- **Problem to work on**
Repetition must be exact and must stop with the line bearing "Given: Tick the checkbox for row 7". It begins at the first line of the records and includes no pictures.

--- START ---

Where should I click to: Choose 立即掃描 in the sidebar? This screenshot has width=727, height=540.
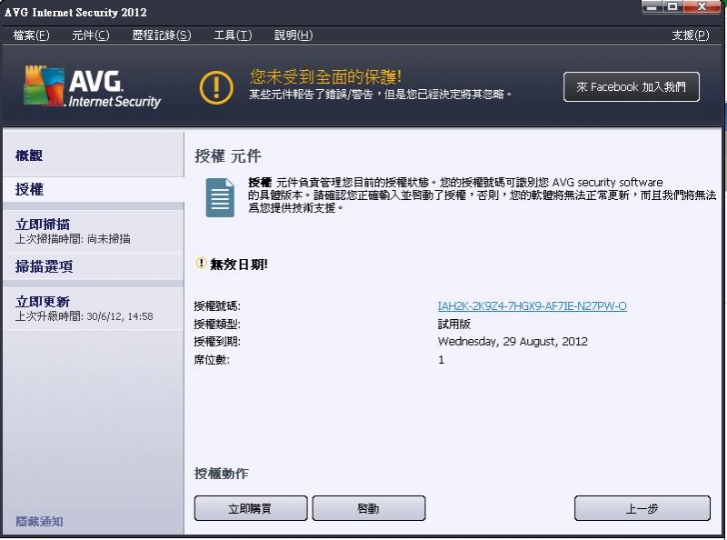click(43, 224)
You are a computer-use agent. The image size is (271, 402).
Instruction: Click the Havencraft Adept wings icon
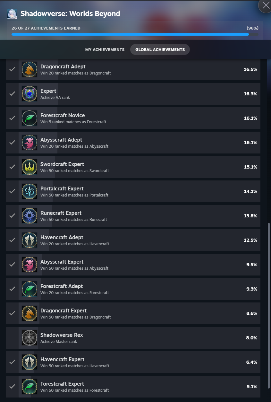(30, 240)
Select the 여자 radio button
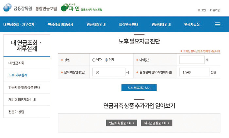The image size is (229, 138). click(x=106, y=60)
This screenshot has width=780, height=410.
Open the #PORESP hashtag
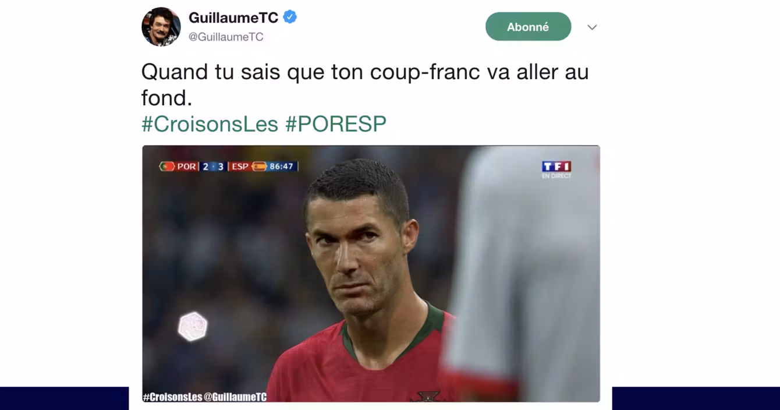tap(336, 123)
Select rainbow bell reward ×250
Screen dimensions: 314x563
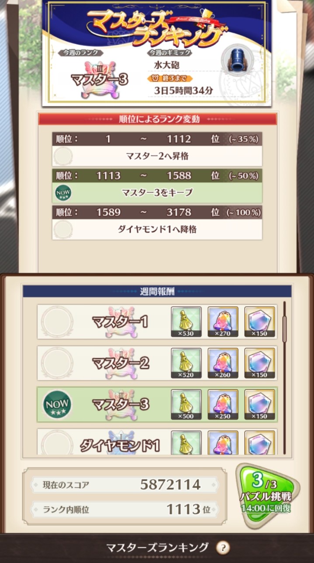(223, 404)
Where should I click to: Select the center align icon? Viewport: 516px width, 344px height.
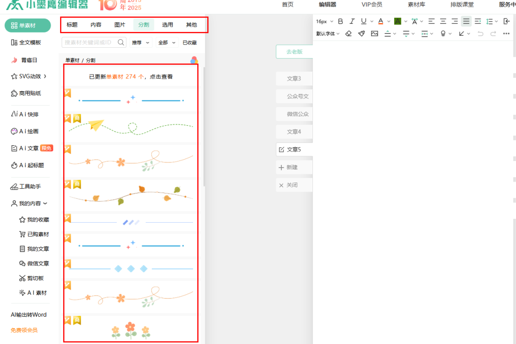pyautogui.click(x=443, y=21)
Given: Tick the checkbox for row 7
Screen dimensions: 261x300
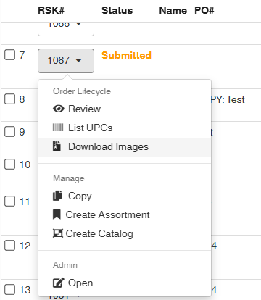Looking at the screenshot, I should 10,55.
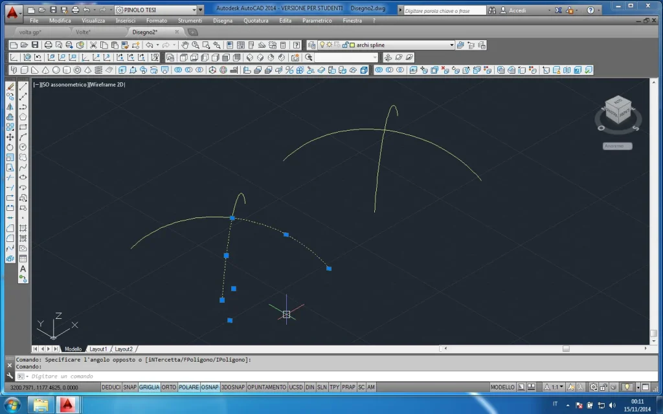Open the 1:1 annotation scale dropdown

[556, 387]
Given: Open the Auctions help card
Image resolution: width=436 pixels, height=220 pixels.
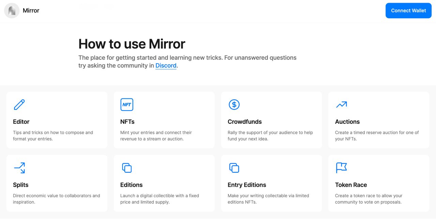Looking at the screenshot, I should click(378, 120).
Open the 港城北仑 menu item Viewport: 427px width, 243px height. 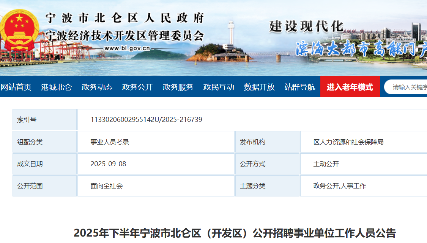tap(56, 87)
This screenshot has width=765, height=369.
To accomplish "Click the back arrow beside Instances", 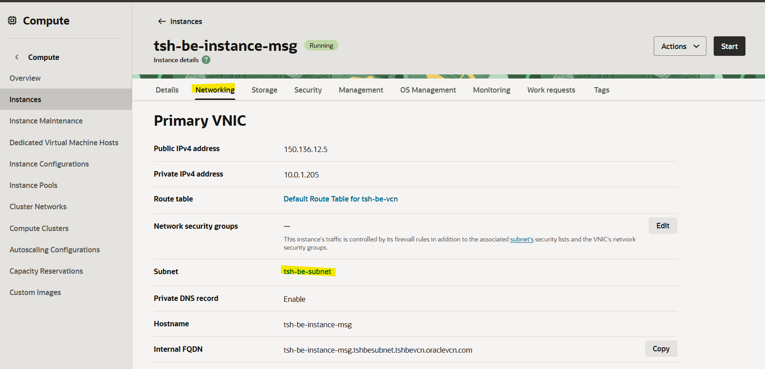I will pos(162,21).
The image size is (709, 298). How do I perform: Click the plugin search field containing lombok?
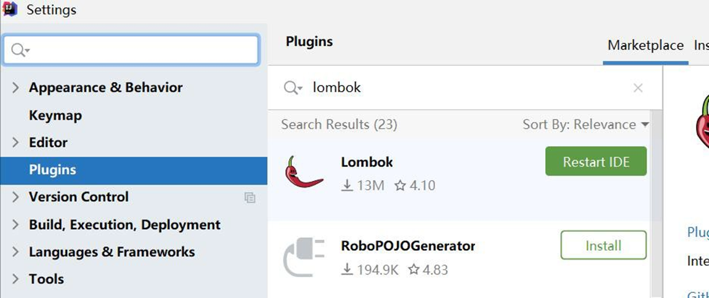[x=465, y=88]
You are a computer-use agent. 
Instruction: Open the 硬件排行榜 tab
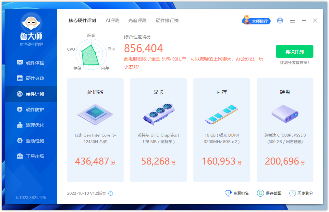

--- END ---

- **Output below**
Where should I click to: Choose 立即掃描 in the sidebar? This screenshot has width=727, height=540.
click(43, 224)
You are a computer-use agent. The image size is (271, 402).
Instruction: Click the Havencraft Adept wings icon
(30, 240)
Select the 여자 radio button
The image size is (229, 138). click(x=106, y=60)
This screenshot has width=780, height=410.
Open the #PORESP hashtag
tap(336, 123)
Select rainbow bell reward ×250
Screen dimensions: 314x563
(223, 404)
Where should I click to: Select the center align icon? Viewport: 516px width, 344px height.
pyautogui.click(x=443, y=21)
Given: Tick the checkbox for row 7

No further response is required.